His stretchy three fingered hand offered that horrible collar with all the pointy things. "This one is very humane. It allows you to train them without excessive strain on the trachea."

Ibira gave me a naughty look, but then, to my relief, she answered, "That won't be necessary. He's a well behaved animal." She pointed to a basic woven collar. "I want that one." She selected the human version of a girly toy dog leash to go with it.

From then on, I was her dog, trailing close at her heels as she gently tugged the leash. "All right, what's this guy look like? How are we going to find him?"

Ibira showed me the picture. Our target had a face like a nautilus, wore a heavy brown robe, its hands resembling flippers. "They say he only looks big and clumsy. He runs fast. Good at hiding in crowds. He likes this area in particular."

I frowned. "So, what, we just stand around and look?"

Her facial expression said yes. "Hungry?"

"Thinking of buying me some kibble?"

"Don't tempt me."

A few yards down the elastic concrete walkway, adjacent to a botanist and a giant sculpture of a praying mantis/platypus alien with an important looking scroll, we found a human celery plant with eyes, who cooked up stuff that smelled...passably edible.

Ibira ordered something called Hittafo Basdeta for me, which looked a lot like nachos, but didn't taste like them at all. The crumbly bits had the flavor of blue cheese, the sauce chocolatey, and the nachos like plastic and stale saltines. "What is this?" I said between mouthfuls.

"They take the reproductive fluid from young male Runzajas and bake them on cooking sheets. The crumbly bits are crushed insects, and the sauce..."

Disgusted, I offered her the tray, but she refused to take them. "I think that vendor was right. You do need more protein in your diet."

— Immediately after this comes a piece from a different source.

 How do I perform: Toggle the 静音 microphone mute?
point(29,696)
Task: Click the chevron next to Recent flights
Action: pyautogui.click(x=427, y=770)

"I don't think you understand how disgusting this is."

"Oh please. You just ate Vebduto yesterday." 

Note: Vebduto are like silverfish, they come in a lot of different colors, but our company chef cooked them up like Doritos.

She scooped up a glob of sauce, veggies and crumbles, stuffing it into her mouth. "That's not bad!"

The cook nodded at the complement.

Wanting to impress her, I reached into the tray for another chip, but the moment I had one in hand, I caught a glimpse of something brown darting past, and Ibira tugged my leash with such terrific force that the whole mess went flying.

What followed was a blur, Ibira rushing between vendors' stalls, shoving aliens out of the way, climbing over plant boxes filled with things that sprayed me with fumes or tried to bite a chunk of flesh off my body.

And then Ibira, frustrated with me lagging behind, shoved my leash into the lobster claws of a random cow splotched boar monster. "Here. Hold this for a minute. I'll be back for him."

I guess that would have been fine, but the second she left, the toucan beaked oinker sold me to a tall black space suited thing with no eyes.

I screamed for my girlfriend, but the scary customer just yanked me by the leash and put a muzzle over my head to shut me up.

I suddenly regretted my submissive tendencies.